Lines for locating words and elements
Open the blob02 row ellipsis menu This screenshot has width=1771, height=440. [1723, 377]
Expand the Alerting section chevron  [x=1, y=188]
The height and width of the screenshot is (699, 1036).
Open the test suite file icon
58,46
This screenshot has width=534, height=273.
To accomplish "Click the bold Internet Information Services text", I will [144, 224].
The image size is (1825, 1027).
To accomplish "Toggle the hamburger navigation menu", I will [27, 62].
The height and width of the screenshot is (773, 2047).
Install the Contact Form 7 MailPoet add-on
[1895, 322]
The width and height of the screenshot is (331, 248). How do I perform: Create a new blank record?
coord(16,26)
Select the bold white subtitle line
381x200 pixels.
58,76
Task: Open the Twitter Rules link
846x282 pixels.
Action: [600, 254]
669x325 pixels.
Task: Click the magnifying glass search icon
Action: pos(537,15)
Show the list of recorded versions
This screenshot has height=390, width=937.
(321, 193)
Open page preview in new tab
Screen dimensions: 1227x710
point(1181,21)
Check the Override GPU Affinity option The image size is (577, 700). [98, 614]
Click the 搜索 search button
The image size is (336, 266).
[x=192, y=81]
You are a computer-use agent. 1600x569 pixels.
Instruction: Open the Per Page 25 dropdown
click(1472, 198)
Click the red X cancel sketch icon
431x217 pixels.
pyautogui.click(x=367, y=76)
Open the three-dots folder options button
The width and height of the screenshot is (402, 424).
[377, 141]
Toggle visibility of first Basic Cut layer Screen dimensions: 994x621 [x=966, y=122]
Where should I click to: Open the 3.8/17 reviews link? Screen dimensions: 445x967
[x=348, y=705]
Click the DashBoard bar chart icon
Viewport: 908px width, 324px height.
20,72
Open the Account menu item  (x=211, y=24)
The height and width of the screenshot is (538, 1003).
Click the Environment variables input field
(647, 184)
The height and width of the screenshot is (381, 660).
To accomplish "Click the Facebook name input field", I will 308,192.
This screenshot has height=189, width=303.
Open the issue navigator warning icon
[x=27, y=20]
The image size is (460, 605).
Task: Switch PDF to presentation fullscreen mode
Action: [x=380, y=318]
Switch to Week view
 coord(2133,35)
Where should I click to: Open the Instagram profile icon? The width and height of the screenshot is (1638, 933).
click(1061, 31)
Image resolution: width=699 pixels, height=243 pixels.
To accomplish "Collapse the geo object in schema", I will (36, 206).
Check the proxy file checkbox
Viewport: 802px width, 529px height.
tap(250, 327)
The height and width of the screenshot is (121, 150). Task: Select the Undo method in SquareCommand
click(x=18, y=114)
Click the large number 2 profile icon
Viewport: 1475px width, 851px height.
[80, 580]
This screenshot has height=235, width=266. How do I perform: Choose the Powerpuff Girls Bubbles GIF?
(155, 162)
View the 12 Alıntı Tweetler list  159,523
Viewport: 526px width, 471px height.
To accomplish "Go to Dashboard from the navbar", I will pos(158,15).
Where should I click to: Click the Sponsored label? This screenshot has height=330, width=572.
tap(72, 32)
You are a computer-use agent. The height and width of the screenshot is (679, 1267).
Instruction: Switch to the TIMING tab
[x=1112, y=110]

▸ AIM OF THE EXERCISE
Change "Twitter Rules" to "Privacy Policy" throughout these lines, and leave everything else as it is.

▸ RESULT BELOW
Open the blob02 row ellipsis menu This screenshot has width=1771, height=440. [1723, 377]
Expand the Alerting section chevron  [x=1, y=188]
The height and width of the screenshot is (699, 1036).
Open the test suite file icon
58,46
This screenshot has width=534, height=273.
To accomplish "Click the bold Internet Information Services text", I will [144, 224].
The image size is (1825, 1027).
To accomplish "Toggle the hamburger navigation menu", I will [27, 62].
The height and width of the screenshot is (773, 2047).
Install the Contact Form 7 MailPoet add-on
[1895, 322]
The width and height of the screenshot is (331, 248). How do I perform: Create a new blank record?
coord(16,26)
Select the bold white subtitle line
381x200 pixels.
58,76
Task: Open the Privacy Policy link
846x282 pixels.
Action: [600, 254]
669x325 pixels.
Task: Click the magnifying glass search icon
Action: pos(537,15)
Show the list of recorded versions
This screenshot has height=390, width=937.
(321, 193)
Open page preview in new tab
Screen dimensions: 1227x710
point(1181,21)
Check the Override GPU Affinity option The image size is (577, 700). [98, 614]
Click the 搜索 search button
The image size is (336, 266).
[x=192, y=81]
You are a computer-use agent. 1600x569 pixels.
Instruction: Open the Per Page 25 dropdown
click(1472, 198)
Click the red X cancel sketch icon
431x217 pixels.
pyautogui.click(x=367, y=76)
Open the three-dots folder options button
The width and height of the screenshot is (402, 424).
[377, 141]
Toggle visibility of first Basic Cut layer Screen dimensions: 994x621 [x=966, y=122]
Where should I click to: Open the 3.8/17 reviews link? Screen dimensions: 445x967
[x=348, y=705]
Click the DashBoard bar chart icon
Viewport: 908px width, 324px height.
20,72
Open the Account menu item  (x=211, y=24)
The height and width of the screenshot is (538, 1003).
Click the Environment variables input field
(647, 184)
The height and width of the screenshot is (381, 660).
To accomplish "Click the Facebook name input field", I will 308,192.
This screenshot has height=189, width=303.
Open the issue navigator warning icon
[x=27, y=20]
The image size is (460, 605).
Task: Switch PDF to presentation fullscreen mode
Action: [x=380, y=318]
Switch to Week view
 coord(2133,35)
Where should I click to: Open the Instagram profile icon? The width and height of the screenshot is (1638, 933).
click(1061, 31)
Image resolution: width=699 pixels, height=243 pixels.
To accomplish "Collapse the geo object in schema", I will (36, 206).
Check the proxy file checkbox
Viewport: 802px width, 529px height.
tap(250, 327)
The height and width of the screenshot is (121, 150). Task: Select the Undo method in SquareCommand
click(x=18, y=114)
Click the large number 2 profile icon
Viewport: 1475px width, 851px height.
[80, 580]
This screenshot has height=235, width=266. How do I perform: Choose the Powerpuff Girls Bubbles GIF?
(155, 162)
View the 12 Alıntı Tweetler list  159,523
Viewport: 526px width, 471px height.
To accomplish "Go to Dashboard from the navbar", I will pos(158,15).
Where should I click to: Click the Sponsored label? This screenshot has height=330, width=572.
tap(72, 32)
You are a computer-use agent. The height and width of the screenshot is (679, 1267).
Instruction: Switch to the TIMING tab
[x=1112, y=110]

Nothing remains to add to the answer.